Cinnabar moths are on the wing from mid-May to early August, and their yellow and black banded caterpillars munch on Ragwort through the summer.
Photo: Amanda Scott
Scientific name: Tyria jacobaeae
Cornish name: Gouwan is the general word for moth
What to look for:
• Family: Arctiidae
• Colouring and appearance: Very distinctive, with red, black-bordered hindwings, and black forewings with red markings. Very occasional variations replace the red by yellow markings, or a red forewing with black border, or all-black wings.
• Size: Wingspan, 3.4 to 4.6 cm.
• Where: Mainly nocturnal, but will fly in sunshine, and easily disturbed. Widespread. Found in many open habitats, especially well-drained grassland, sand-dunes, heathland.
• When: Flight period is mid-May to early August.
• Caterpillar foodplant: Mostly Common Ragwort, but are also known to eat cultivated forms and Groundsel.
• Similar species: Burnet moths, such as the Six-spot Burnet Moth, which have narrower wings.
In the moth world, it’s often the case that brightly coloured caterpillars transform into adults of more muted shades. Not so the Cinnabar. On the wing from the middle of May right through to early August, this moth is resplendent in its red and black colouring. Its caterpillars, with their yellow and black banding, are equally distinctive as they munch their way through Ragwort.
While we may simply enjoy the attractive appearance of both adults and caterpillars, it tells a different story to potential predators. Pale yellow after first emerging, the caterpillars soon develop their bright yellow and black striping to warn creatures tempted to eat them that they taste extremely unpleasant – this is because they absorb poison from the leaves of their Ragwort foodplant. The adults retain this toxicity, and so their red and black colouring is also a warning.
Adult females lay batches of eggs (of around 40 to 50) on the underside of Ragwort leaves. After hatching and beginning to feed, the caterpillars may well strip the plant of all its leaves and flowers, leaving just a bare and very sorry-looking stem. They then overwinter just under the ground as pupae, before emerging in mid-May. As the adults have a long flight season (they are on the wing until early August), they can often be seen alongside their caterpillars.
Did you know…?
… Cinnabar is a bright red mineral, and this is the derivation of the moth’s common name.
More information and references:
Chinery, M., 2005. Collins Complete Guide to British Insects. Collins, London.
Waring, P., Townsend, M. and Lewington, R., 2009. Field Guide to the Moths of Great Britain and Ireland (second edition). British Wildlife Publishing, Gillingham, Dorset.

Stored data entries
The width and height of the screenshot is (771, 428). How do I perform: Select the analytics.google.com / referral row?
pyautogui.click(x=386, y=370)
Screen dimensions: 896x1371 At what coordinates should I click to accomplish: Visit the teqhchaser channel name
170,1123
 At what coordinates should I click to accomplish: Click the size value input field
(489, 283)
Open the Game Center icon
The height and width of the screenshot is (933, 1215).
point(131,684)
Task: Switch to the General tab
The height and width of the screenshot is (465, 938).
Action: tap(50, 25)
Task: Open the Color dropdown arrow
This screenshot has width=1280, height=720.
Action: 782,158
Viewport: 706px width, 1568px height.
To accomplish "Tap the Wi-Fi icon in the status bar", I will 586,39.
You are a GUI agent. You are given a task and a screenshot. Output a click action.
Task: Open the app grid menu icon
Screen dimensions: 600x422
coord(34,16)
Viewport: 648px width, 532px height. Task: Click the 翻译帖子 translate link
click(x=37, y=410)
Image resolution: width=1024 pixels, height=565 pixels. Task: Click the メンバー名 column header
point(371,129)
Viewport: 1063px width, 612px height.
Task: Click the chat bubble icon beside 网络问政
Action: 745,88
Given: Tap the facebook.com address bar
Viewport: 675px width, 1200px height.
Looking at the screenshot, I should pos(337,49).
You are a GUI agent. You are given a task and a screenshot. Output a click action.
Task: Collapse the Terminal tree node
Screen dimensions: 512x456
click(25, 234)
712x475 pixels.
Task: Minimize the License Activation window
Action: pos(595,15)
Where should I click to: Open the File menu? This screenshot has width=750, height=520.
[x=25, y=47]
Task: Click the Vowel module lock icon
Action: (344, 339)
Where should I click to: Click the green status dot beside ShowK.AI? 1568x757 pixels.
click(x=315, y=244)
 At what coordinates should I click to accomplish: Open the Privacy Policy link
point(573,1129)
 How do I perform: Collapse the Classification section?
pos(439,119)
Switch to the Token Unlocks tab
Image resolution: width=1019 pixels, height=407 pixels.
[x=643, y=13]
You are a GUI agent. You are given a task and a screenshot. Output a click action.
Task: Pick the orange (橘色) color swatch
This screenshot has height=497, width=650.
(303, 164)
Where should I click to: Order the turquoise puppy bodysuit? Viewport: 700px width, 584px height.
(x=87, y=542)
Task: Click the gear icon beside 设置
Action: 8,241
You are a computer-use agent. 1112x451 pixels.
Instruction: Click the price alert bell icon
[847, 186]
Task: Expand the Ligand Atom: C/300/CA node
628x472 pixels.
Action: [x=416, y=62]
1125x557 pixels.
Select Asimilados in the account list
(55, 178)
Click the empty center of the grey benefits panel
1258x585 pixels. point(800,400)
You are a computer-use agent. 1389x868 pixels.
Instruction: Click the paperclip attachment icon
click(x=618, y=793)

= Work order =
Copy everything in the Cinnabar moth profile from "Photo: Amanda Scott" down to "forms and Groundsel.", substituting "moorland" for "heathland".

= Response below =
Photo: Amanda Scott
Scientific name: Tyria jacobaeae
Cornish name: Gouwan is the general word for moth
What to look for:
• Family: Arctiidae
• Colouring and appearance: Very distinctive, with red, black-bordered hindwings, and black forewings with red markings. Very occasional variations replace the red by yellow markings, or a red forewing with black border, or all-black wings.
• Size: Wingspan, 3.4 to 4.6 cm.
• Where: Mainly nocturnal, but will fly in sunshine, and easily disturbed. Widespread. Found in many open habitats, especially well-drained grassland, sand-dunes, moorland.
• When: Flight period is mid-May to early August.
• Caterpillar foodplant: Mostly Common Ragwort, but are also known to eat cultivated forms and Groundsel.